== What is required ==
Reproduce all of the items that follow, switching "Showbizz" to "Showbiz" wherever it occurs and leaving everything else unchanged. Omit the pictures from your answer.

[Element lookup items]
>> BEGIN

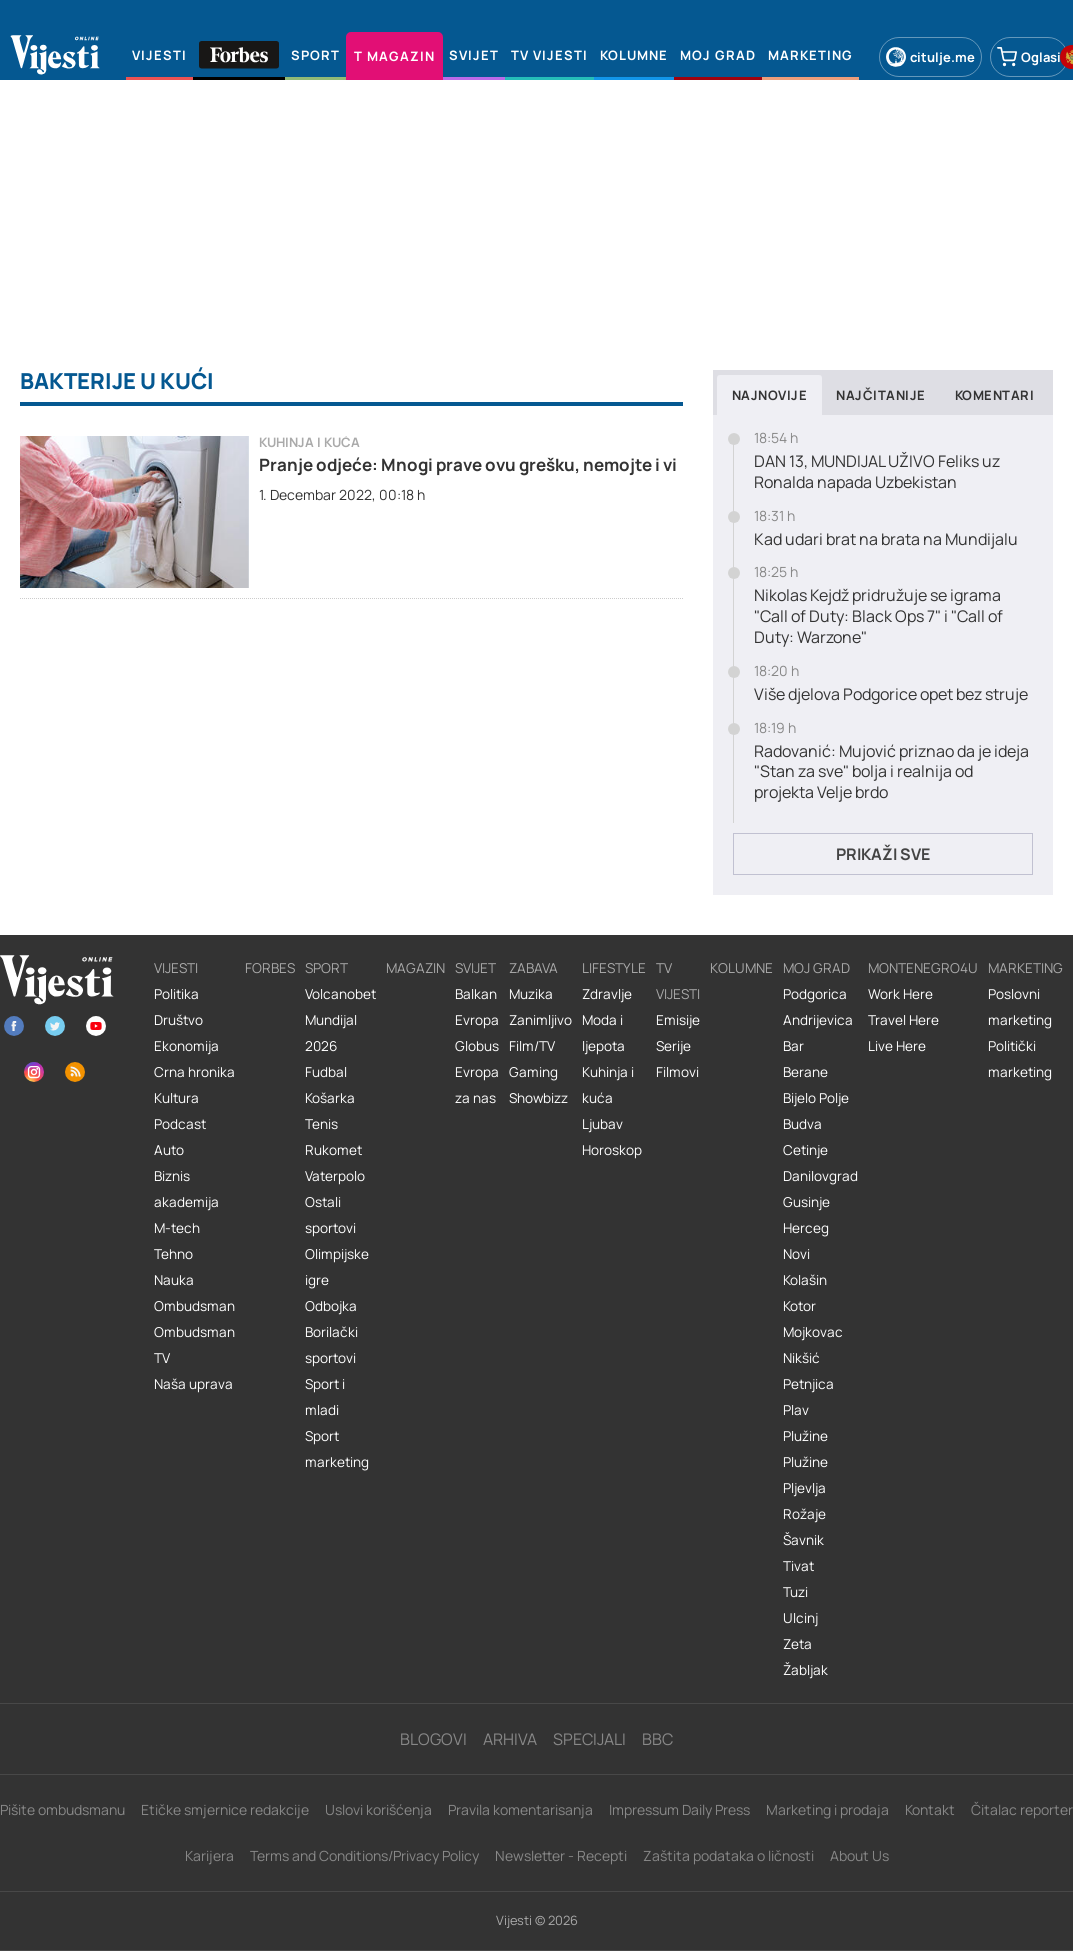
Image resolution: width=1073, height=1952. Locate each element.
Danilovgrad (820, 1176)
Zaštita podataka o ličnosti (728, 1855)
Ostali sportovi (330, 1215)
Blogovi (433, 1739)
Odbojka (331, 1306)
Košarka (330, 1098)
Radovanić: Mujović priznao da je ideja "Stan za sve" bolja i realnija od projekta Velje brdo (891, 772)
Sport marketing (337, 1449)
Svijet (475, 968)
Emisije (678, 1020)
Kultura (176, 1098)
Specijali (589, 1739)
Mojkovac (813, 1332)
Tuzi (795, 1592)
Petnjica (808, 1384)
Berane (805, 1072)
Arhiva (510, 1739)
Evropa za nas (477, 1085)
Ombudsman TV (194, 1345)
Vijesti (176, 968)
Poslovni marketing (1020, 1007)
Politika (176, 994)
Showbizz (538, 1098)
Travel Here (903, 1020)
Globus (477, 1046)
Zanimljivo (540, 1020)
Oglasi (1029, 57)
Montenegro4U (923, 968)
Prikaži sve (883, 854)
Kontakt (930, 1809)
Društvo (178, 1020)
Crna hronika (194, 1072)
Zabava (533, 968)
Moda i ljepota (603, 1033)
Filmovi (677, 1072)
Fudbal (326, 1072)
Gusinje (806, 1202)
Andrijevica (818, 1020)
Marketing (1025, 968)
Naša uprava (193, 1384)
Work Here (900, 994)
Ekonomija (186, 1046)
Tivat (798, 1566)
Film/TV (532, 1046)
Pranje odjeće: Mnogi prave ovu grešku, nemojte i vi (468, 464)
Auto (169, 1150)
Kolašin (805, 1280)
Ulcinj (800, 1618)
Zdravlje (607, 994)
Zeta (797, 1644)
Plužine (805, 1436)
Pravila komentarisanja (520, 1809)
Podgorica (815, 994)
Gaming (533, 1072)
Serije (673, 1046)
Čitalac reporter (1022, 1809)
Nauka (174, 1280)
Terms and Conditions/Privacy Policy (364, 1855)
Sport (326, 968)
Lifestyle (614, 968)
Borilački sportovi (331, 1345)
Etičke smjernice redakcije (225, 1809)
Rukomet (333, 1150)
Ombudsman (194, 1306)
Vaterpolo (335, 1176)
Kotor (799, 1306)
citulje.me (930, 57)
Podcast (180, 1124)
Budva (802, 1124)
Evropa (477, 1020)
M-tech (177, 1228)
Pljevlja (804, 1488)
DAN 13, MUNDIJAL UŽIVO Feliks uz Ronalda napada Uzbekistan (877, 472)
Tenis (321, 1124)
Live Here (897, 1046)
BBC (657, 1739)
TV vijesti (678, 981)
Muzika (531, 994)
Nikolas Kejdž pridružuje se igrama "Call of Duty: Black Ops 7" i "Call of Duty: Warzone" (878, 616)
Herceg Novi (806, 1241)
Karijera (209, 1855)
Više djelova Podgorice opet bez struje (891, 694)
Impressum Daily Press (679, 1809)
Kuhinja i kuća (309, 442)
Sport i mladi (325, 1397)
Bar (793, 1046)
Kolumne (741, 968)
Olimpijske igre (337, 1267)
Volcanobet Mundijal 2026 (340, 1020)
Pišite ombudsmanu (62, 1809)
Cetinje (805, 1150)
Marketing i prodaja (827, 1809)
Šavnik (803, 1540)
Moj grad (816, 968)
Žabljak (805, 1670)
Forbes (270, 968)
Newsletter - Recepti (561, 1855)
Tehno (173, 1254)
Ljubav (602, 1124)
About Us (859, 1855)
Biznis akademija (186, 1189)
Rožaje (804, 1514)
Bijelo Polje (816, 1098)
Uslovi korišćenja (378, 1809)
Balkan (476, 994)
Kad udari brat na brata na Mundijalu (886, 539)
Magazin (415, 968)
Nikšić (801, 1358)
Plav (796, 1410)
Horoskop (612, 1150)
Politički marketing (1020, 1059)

>> END

== Final result ==
Image resolution: width=1073, height=1952. Locate each element.
Danilovgrad (820, 1176)
Zaštita podataka o ličnosti (728, 1855)
Ostali sportovi (330, 1215)
Blogovi (433, 1739)
Odbojka (331, 1306)
Košarka (330, 1098)
Radovanić: Mujović priznao da je ideja "Stan za sve" bolja i realnija od projekta Velje brdo (891, 772)
Sport marketing (337, 1449)
Svijet (475, 968)
Emisije (678, 1020)
Kultura (176, 1098)
Specijali (589, 1739)
Mojkovac (813, 1332)
Tuzi (795, 1592)
Petnjica (808, 1384)
Berane (805, 1072)
Arhiva (510, 1739)
Evropa za nas (477, 1085)
Ombudsman TV (194, 1345)
Vijesti (176, 968)
Poslovni marketing (1020, 1007)
Politika (176, 994)
Showbiz (538, 1098)
Travel Here (903, 1020)
Globus (477, 1046)
Zanimljivo (540, 1020)
Oglasi (1029, 57)
Montenegro4U (923, 968)
Prikaži sve (883, 854)
Kontakt (930, 1809)
Društvo (178, 1020)
Crna hronika (194, 1072)
Zabava (533, 968)
Moda i ljepota (603, 1033)
Filmovi (677, 1072)
Fudbal (326, 1072)
Gusinje (806, 1202)
Andrijevica (818, 1020)
Marketing (1025, 968)
Naša uprava (193, 1384)
Work Here (900, 994)
Ekonomija (186, 1046)
Tivat (798, 1566)
Film/TV (532, 1046)
Pranje odjeće: Mnogi prave ovu grešku, nemojte i vi (468, 464)
Auto (169, 1150)
Kolašin (805, 1280)
Ulcinj (800, 1618)
Zdravlje (607, 994)
Zeta (797, 1644)
Plužine (805, 1436)
Pravila komentarisanja (520, 1809)
Podgorica (815, 994)
Gaming (533, 1072)
Serije (673, 1046)
Čitalac reporter (1022, 1809)
Nauka (174, 1280)
Terms and Conditions/Privacy Policy (364, 1855)
Sport (326, 968)
Lifestyle (614, 968)
Borilački sportovi (331, 1345)
Etičke smjernice redakcije (225, 1809)
Rukomet (333, 1150)
Ombudsman (194, 1306)
Vaterpolo (335, 1176)
Kotor (799, 1306)
citulje.me (930, 57)
Podcast (180, 1124)
Budva (802, 1124)
Evropa (477, 1020)
M-tech (177, 1228)
Pljevlja (804, 1488)
DAN 13, MUNDIJAL UŽIVO Feliks uz Ronalda napada Uzbekistan (877, 472)
Tenis (321, 1124)
Live Here (897, 1046)
BBC (657, 1739)
TV vijesti (678, 981)
Muzika (531, 994)
Nikolas Kejdž pridružuje se igrama "Call of Duty: Black Ops 7" i "Call of Duty: Warzone" (878, 616)
Herceg Novi (806, 1241)
Karijera (209, 1855)
Više djelova Podgorice opet bez struje (891, 694)
Impressum Daily Press (679, 1809)
Kuhinja i kuća (309, 442)
Sport i mladi (325, 1397)
Bar (793, 1046)
Kolumne (741, 968)
Olimpijske igre (337, 1267)
Volcanobet Mundijal 2026 (340, 1020)
Pišite ombudsmanu (62, 1809)
Cetinje (805, 1150)
Marketing i prodaja (827, 1809)
Šavnik (803, 1540)
Moj grad (816, 968)
Žabljak (805, 1670)
Forbes (270, 968)
Newsletter - Recepti (561, 1855)
Tehno (173, 1254)
Ljubav (602, 1124)
About Us (859, 1855)
Biznis akademija (186, 1189)
Rožaje (804, 1514)
Bijelo Polje (816, 1098)
Uslovi korišćenja (378, 1809)
Balkan (476, 994)
Kad udari brat na brata na Mundijalu (886, 539)
Magazin (415, 968)
Nikšić (801, 1358)
Plav (796, 1410)
Horoskop (612, 1150)
Politički marketing (1020, 1059)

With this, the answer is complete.